Can the Limit of a Function Exist Despite Contradictory Values?

[Dank2]

Homework Statement

Proof that the limit of the function below doesn't exists.
lim_x-->1 1/(x-1)

Homework Equations

The Attempt at a Solution

Lets assume that limit L exists.
So if (1) 0< |x-1| < δ then (2) |1/(x-1) - L| < ε

at the book they gave an example by giving a value to ε.
put ε = 1. then showing a contradiction by giving two δ values to x.

but now I am thinking about what values can i put that satisfy (1) that for them |1/(x-1) - L| < 1 doesn't hold.

 

[Dank2]

Maybe if ε = L/2

then if i put x₁= δ/2+1, x₂ = -δ/2 +1 both of them satisfy (1)
then i get for (2)
|δ/2 - L| < L/2, and |-δ/2 - L| < L/2 δ>0
and we can see that |-δ/2 - L| < L/2 doesn't hold. and that is contradiction, and therefore the limit doesn't exists.

 

[Dank2]

now i see i haven't shown that L ≠ 0, because ε > 0.ε = δ/2, looks like it would work now. since δ >0.
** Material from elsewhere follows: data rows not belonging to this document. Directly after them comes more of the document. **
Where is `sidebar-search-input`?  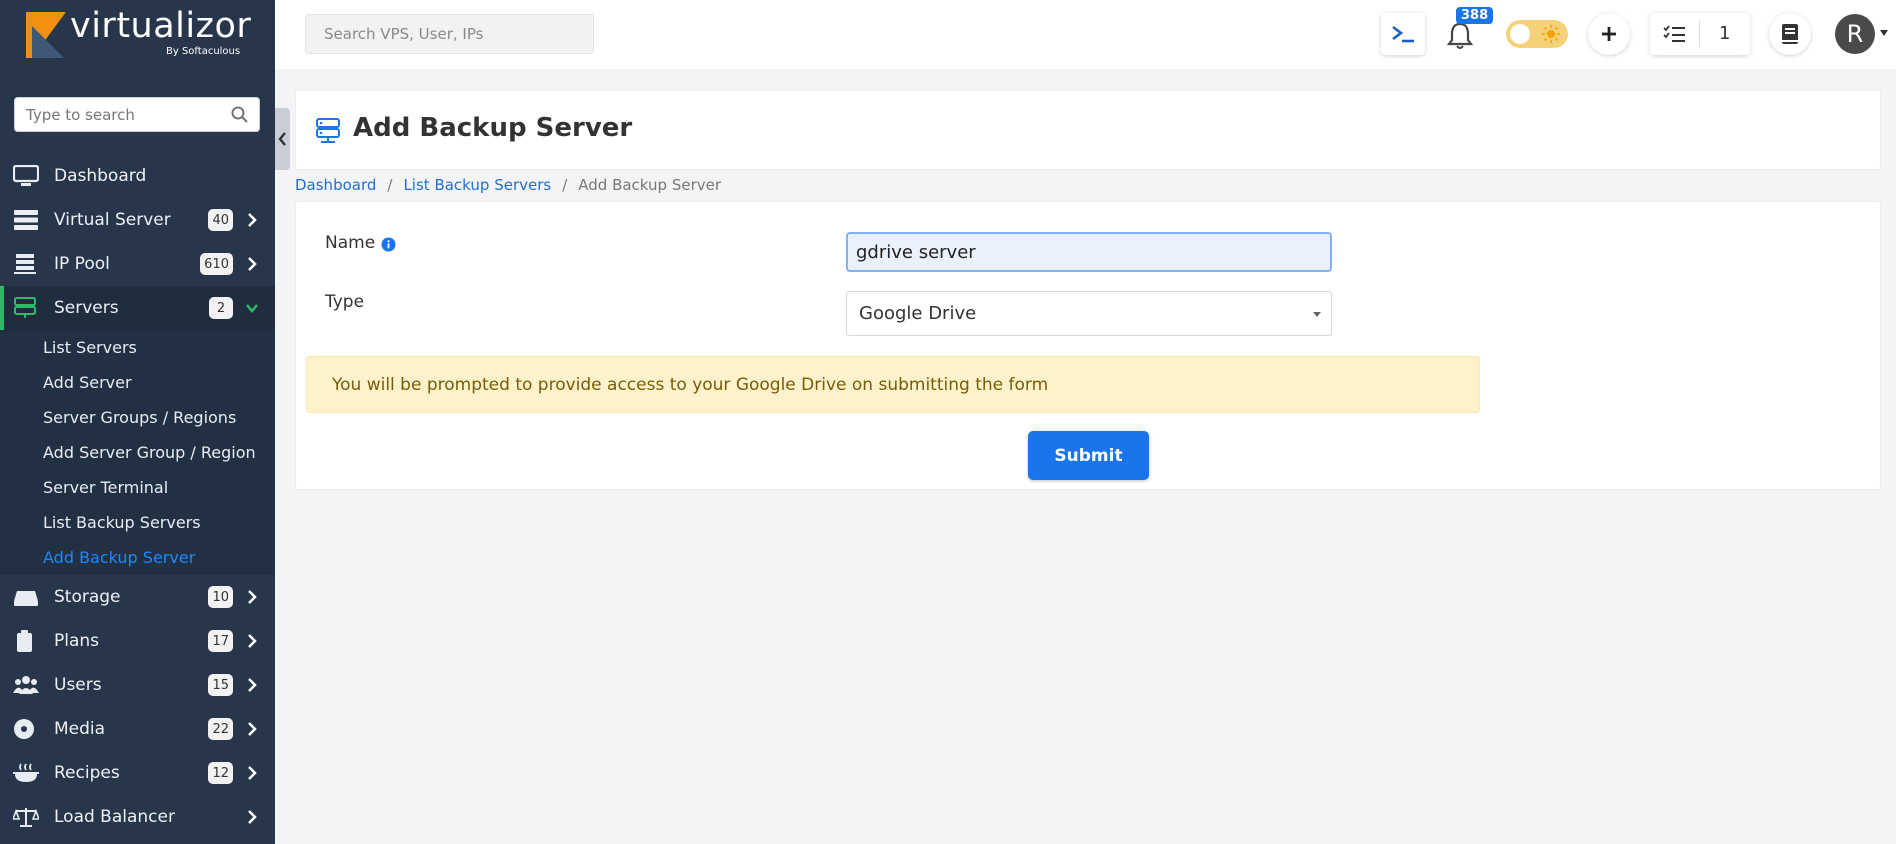
sidebar-search-input is located at coordinates (137, 114).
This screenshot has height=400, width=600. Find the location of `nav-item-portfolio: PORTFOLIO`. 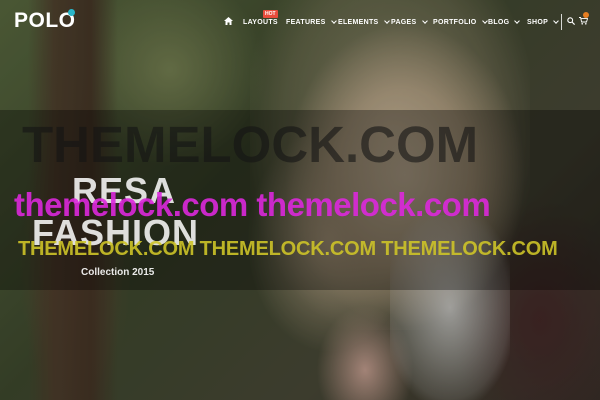

nav-item-portfolio: PORTFOLIO is located at coordinates (460, 22).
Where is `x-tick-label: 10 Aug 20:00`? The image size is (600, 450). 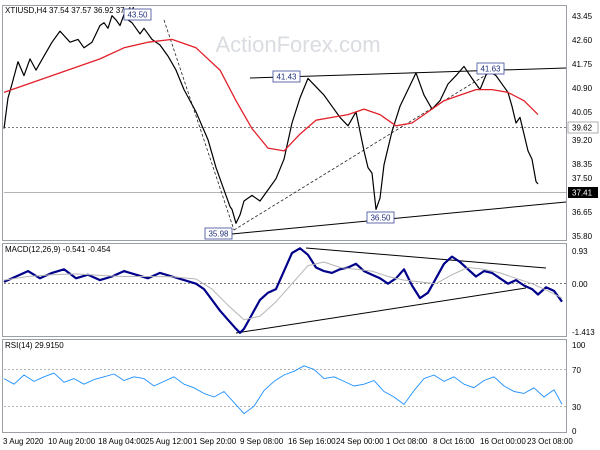
x-tick-label: 10 Aug 20:00 is located at coordinates (72, 442).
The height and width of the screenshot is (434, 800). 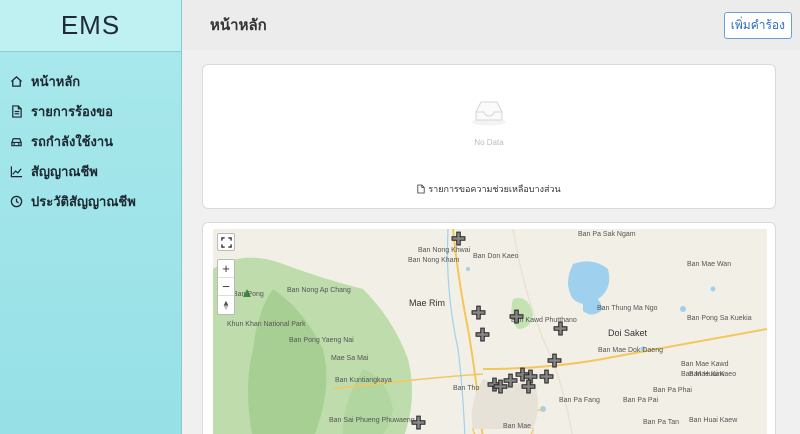 I want to click on sidebar-item-label: รถกำลังใช้งาน, so click(x=72, y=141).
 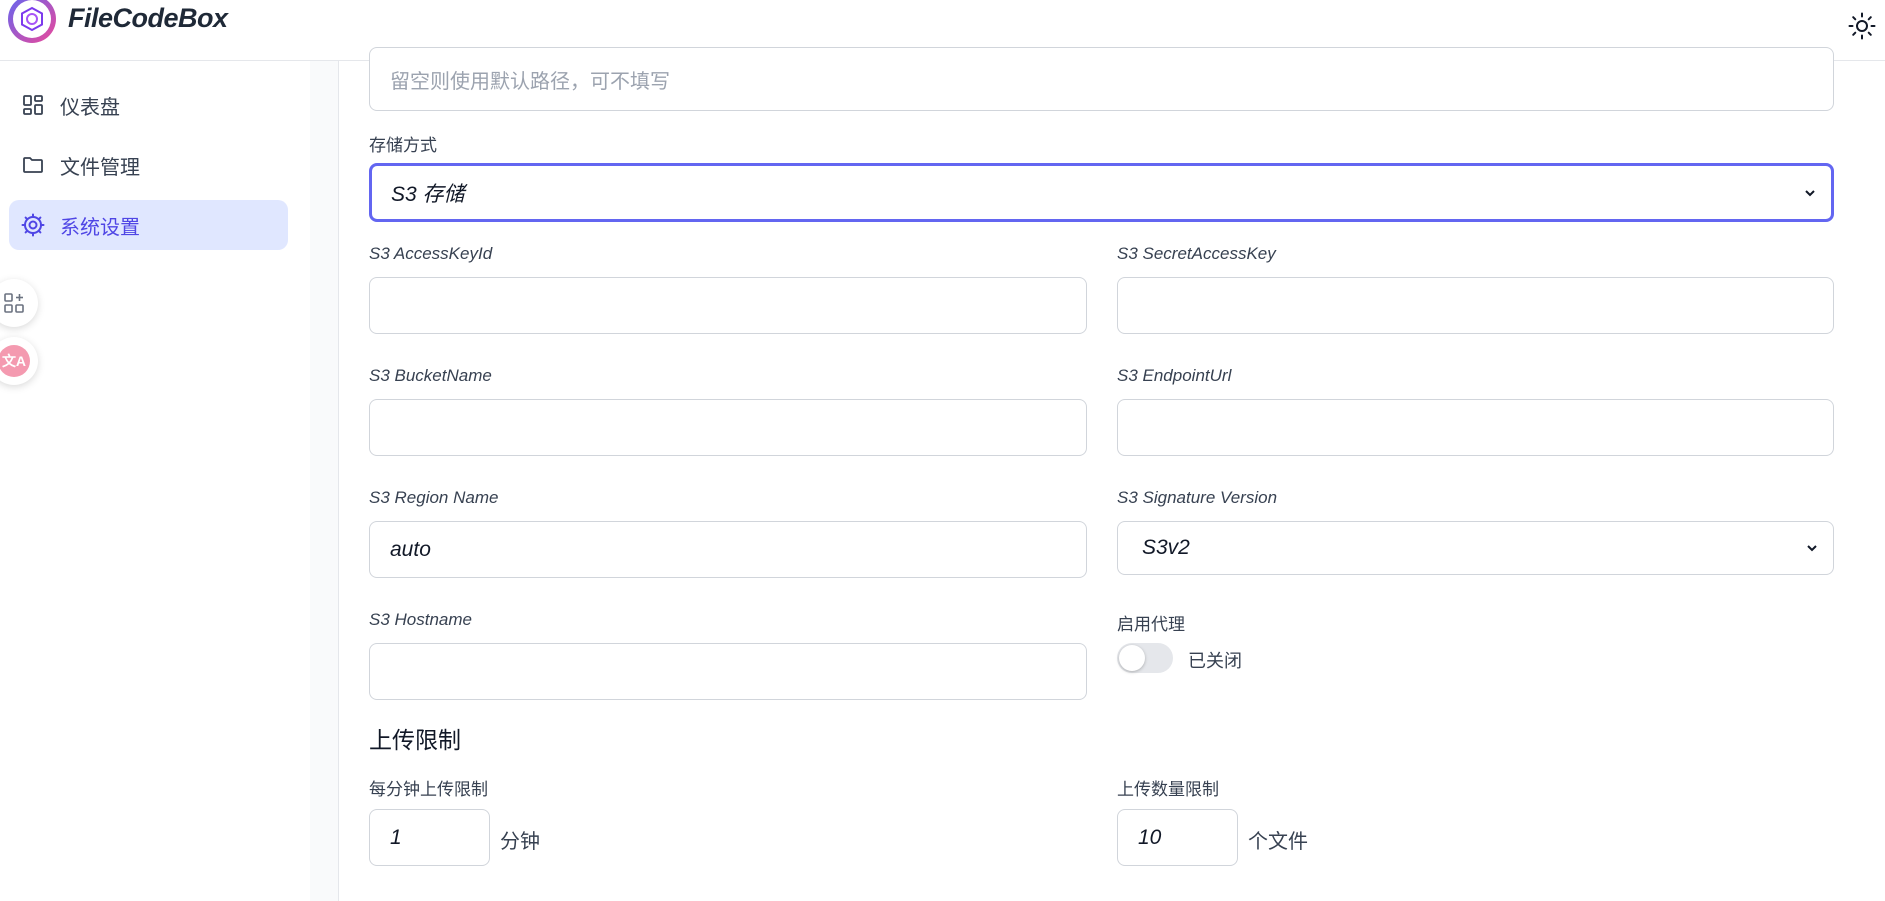 What do you see at coordinates (420, 620) in the screenshot?
I see `s3-hostname-label: S3 Hostname` at bounding box center [420, 620].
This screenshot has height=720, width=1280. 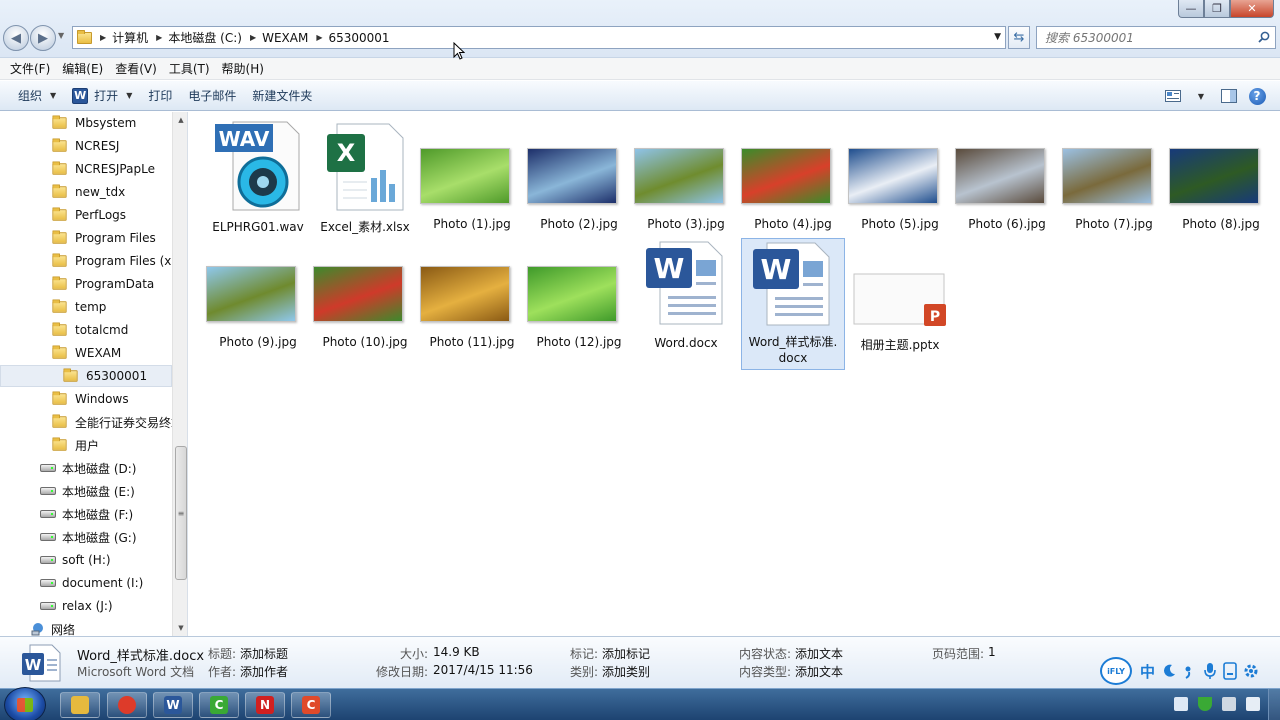 What do you see at coordinates (181, 513) in the screenshot?
I see `scrollbar-thumb: ≡` at bounding box center [181, 513].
|δ/2 - L| < δ/2, and |-δ/2 - L| < δ/2

and in all cases of L, L>0, L<0. L=0 there are contradictions.
and therefore there is no limit.

 

[Mark44]

Homework Statement

Proof that the limit of the function below doesn't exists.
lim_x-->1 1/(x-1)

Homework Equations

The Attempt at a Solution

Lets assume that limit L exists.
So if (1) 0< |x-1| < δ then (2) |1/(x-1) - L| < ε

at the book they gave an example by giving a value to ε.
put ε = 1. then showing a contradiction by giving two δ values to x.

but now I am thinking about what values can i put that satisfy (1) that for them |1/(x-1) - L| < 1 doesn't hold.

Instead of a proof by contradiction, why don't you try proving this directly? Looking at the graph of f(x) = 1/(x - 1), it's clear that the limit doesn't exist (in any sense), because $\lim_{x \to 1^-}\frac 1 {x - 1} = -\infty$ while $\lim_{x \to 1^+}\frac 1 {x - 1} = \infty$

If you can use the definition of the limit to prove each of these one-sided limits, that should do the job.

 

[Dank2]

Instead of a proof by contradiction, why don't you try proving this directly? Looking at the graph of f(x) = 1/(x - 1), it's clear that the limit doesn't exist (in any sense), because $\lim_{x \to 1^-}\frac 1 {x - 1} = -\infty$ while $\lim_{x \to 1^+}\frac 1 {x - 1} = \infty$

If you can use the definition of the limit to prove each of these one-sided limits, that should do the job.

Sorry, yes you are right, i can do that too.